Eleven-year-old Miss V. Conroy, daughter of Sir John Conroy, wielder of the royal checkbook (aka, the comptroller), is headed to London to serve as a companion to the Princess Victoria. She’s not terribly sorry to leave home – her mother seems to have forgotten about her ages ago, and her domineering father insists that Miss V and her dog, Dash, are exactly what the young Princess needs. Or does Sir John need another set of eyes and ears in Kensington? That’s what seems to be the case, as Miss V discovers once she arrives at Kensington and meets Victoria, who’s an unkempt, rude girl prone to throwing temper tantrums. Sir John expects Miss V to keep him apprised of everything the young princess says and does, desperate to keep his oppressive hold on Victoria and her mother – a structure known as “The Kensington System” – and eventually, wield the power behind the throne. As Victoria and Miss V develop a close friendship, Miss V begins questioning her father and The System.

Originally published in the UK My Name is Victoria is a book that historical fiction fans will addictively read from start to finish. Miss V goes through major character growth, from a young girl in awe of her powerful father, to a jaded young woman who has seen and learned too much about the world, and her family’s place in it. Queen Victoria is a strong supporting character; at times needy and unpredictable, other times, aware and angry, striking out at the repressive Kensington System and John Conroy’s manipulation.

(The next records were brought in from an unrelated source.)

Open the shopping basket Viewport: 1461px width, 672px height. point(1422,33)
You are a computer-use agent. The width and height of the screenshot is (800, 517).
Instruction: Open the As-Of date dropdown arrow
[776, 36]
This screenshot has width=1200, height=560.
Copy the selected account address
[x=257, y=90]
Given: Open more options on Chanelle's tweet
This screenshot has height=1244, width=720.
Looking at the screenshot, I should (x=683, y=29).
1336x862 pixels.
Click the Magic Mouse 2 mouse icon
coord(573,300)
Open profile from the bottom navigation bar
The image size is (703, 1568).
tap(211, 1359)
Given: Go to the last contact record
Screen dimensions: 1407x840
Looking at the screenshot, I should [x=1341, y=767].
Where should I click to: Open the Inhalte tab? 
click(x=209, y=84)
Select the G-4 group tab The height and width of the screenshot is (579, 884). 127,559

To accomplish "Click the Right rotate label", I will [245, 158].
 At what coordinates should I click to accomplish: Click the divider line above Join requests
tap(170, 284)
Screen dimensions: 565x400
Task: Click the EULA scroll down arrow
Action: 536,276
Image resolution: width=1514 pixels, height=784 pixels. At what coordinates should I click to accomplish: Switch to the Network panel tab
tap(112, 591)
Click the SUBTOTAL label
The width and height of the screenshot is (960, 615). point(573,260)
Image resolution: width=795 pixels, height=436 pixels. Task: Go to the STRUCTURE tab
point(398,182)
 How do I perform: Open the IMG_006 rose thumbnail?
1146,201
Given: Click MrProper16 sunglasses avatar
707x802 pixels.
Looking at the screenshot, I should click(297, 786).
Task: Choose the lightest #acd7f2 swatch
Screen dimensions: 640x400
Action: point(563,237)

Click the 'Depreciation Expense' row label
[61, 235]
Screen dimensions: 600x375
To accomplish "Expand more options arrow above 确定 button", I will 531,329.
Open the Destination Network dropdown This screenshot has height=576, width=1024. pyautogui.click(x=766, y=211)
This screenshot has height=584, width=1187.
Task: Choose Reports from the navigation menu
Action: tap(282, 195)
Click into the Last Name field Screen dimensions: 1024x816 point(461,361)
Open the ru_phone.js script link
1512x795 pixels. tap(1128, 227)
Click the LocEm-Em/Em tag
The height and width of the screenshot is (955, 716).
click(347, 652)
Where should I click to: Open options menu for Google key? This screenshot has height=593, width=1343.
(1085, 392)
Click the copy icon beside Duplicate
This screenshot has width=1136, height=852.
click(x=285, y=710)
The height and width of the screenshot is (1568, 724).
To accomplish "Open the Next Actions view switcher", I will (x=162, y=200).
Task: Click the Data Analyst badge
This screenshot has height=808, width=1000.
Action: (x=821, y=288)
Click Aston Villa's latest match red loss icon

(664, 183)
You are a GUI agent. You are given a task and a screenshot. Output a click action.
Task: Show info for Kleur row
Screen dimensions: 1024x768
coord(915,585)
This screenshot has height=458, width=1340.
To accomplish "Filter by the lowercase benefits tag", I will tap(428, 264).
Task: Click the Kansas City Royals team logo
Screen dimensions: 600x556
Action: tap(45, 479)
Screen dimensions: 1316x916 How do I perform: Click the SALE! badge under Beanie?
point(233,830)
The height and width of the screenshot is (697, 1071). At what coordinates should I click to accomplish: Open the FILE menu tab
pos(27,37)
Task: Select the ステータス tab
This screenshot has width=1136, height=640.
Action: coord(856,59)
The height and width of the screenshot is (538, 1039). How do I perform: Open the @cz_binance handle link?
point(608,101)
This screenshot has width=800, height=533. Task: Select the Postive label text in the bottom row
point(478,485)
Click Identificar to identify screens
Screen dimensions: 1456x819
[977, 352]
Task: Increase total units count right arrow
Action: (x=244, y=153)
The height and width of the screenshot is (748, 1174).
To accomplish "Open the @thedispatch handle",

There are complicated relationships, British politics, a little bit of intrigue, and a blend of fact and fiction to please. My Name is Victoria has a starred review from Kirkus. British history fans should check out Lucy Worsley’s webpage, and learn more about the real-life Victoria and the Kensington System at the BBC’s page. U.S. Publisher Candlewick Press has a chapter excerpt available.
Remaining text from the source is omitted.